INTERVIEW

Can you describe your educational and professional background?

I completed my Bachelor’s degree in Biomedical Sciences (Anatomy) at the University of Uyo, Nigeria. Following this, I was awarded a fully funded Erasmus Mundus Joint Master’s degree scholarship for the Human Diseases Models Morphological Phenotyping (MorphoPHEN) program. This allowed me to train across four European countries—Spain, Italy, Greece, and Sweden. I completed the program at the Karolinska Institute, and my Master’s thesis was on how early synaptic dysfunctions in the hippocampus contribute to memory loss in Alzheimer’s disease.

Building on my MorphoPHEN experience, I immediately pursued a second Master’s degree in Neuroscience at Universidad Miguel Hernández in Spain, funded by the Spanish National Research Council (CSIC). My research there focused on the glycosylation of the ApoE4 protein, using human embryonic kidney (HEK) cell model and post-mortem human brain samples to investigate how these molecular modifications drive neurodegeneration. I completed the program in July 2025 before joining this PhD position in October 2025. 

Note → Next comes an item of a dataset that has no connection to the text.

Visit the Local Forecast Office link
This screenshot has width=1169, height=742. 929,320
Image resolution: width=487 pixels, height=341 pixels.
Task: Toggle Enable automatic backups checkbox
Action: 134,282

What prompted you to apply as a doctoral candidate within the Doctoral Network?

I applied for this position within the Neuronanotech Network because I want to move from simply documenting brain failure to actively finding ways to fix it. My previous research involved investigating how synaptic dysfunction and circuit failure precipitate the structural breakdown of neural networks, leading to neurological conditions. Although this was essential for understanding the pathology, I still felt the need to work on something with a more tangible impact.

Therefore, I chose this network because it integrates nanomaterials and engineering to address the complex biological challenges that affect so many lives. I believe that by using these advanced materials, we can physically reconnect a broken neural network and restore the essential communication that disease destroyed. This project represents an important step toward developing restorative solutions that will improve the quality of life of so many people living with
neurological conditions.

What does your research consist on?

My project involves validating the performance and biocompatibility of nanomaterial-based sensors and specially designed nanoscale interfaces in vitro. We are utilizing rodent hippocampal primary cultures, a model well regarded for developing neural networks that closely mimic the activity of the central nervous system.

In the first phase of the project, we are using these hippocampal neural networks to evaluate the biocompatibility of the novel interfaces. We will assess parameters such as cell growth, morphology, and long-term viability. This will enable us to determine how well the biological system integrates with the nanostructured materials.

In parallel with the biocompatibility tests, we will use the interfaces to sense and stimulate the network, then utilize SISSA’s state-of-the-art tools to monitor how the neurons in the network respond to the interfaces in real time. Subsequently, we will challenge the hippocampal network to investigate the efficacy of the interfaces in monitoring complex functional changes.

Specifically, we will induce synaptic plasticity and neuroinflammation to study the emerging activity. Therefore, the central objective is to determine whether these interfaces can accurately sense these changes and provide targeted stimulation to influence the network in a positive direction. We will also test whether these interfaces can actively retrain the network, potentially reversing the impact of neuroinflammation and guiding the circuit back to a healthy functional state.